Recast the records from the line containing "Given: Click the" through the line containing "(x=483, y=269)" as a two-column CSV with the headers input and output, one row per record holding its text and its answer. Put each field in quotes, turn line breaks into spaces, and leave the pictures out.

▼

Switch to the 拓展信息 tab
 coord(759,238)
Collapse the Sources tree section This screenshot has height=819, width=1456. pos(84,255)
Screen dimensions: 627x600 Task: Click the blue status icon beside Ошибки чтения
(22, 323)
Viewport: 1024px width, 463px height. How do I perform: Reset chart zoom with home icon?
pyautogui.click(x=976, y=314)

▲
▼

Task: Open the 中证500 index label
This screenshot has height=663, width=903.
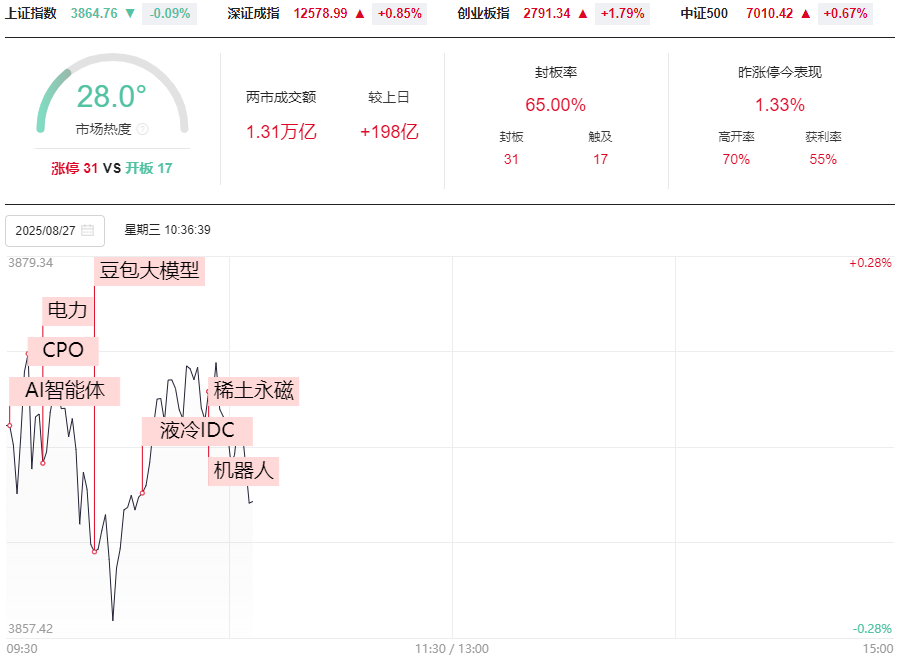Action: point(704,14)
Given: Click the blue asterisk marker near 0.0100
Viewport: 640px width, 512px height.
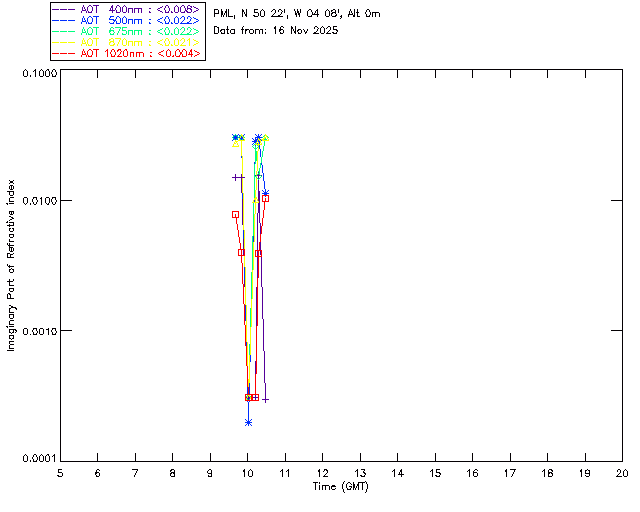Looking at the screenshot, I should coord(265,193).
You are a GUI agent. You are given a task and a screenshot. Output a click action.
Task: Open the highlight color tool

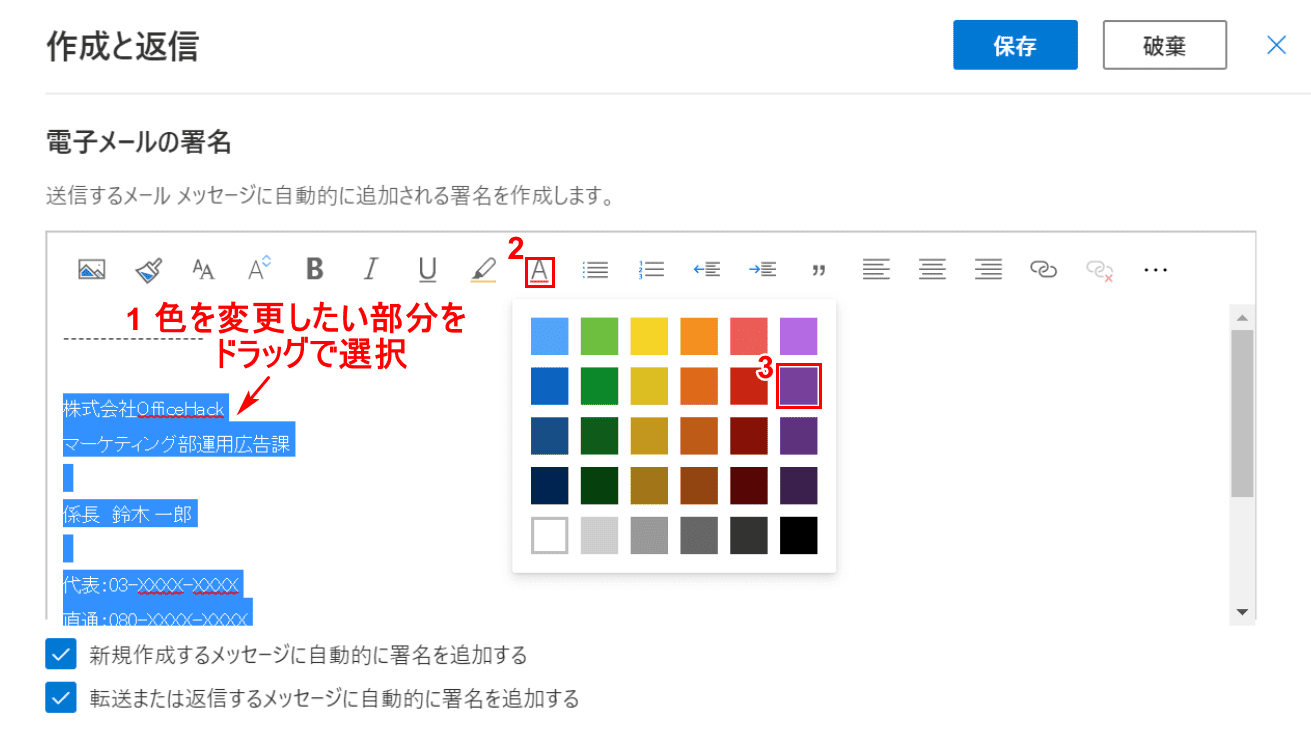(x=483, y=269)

▲

Exercise output:
input,output
"Given: Click the blue asterisk marker near 0.0100 Viewport: 640px width, 512px height.","Looking at the screenshot, I should coord(265,193)."
"You are a GUI agent. You are given a task and a screenshot. Output a click action. Task: Open the highlight color tool","(x=483, y=269)"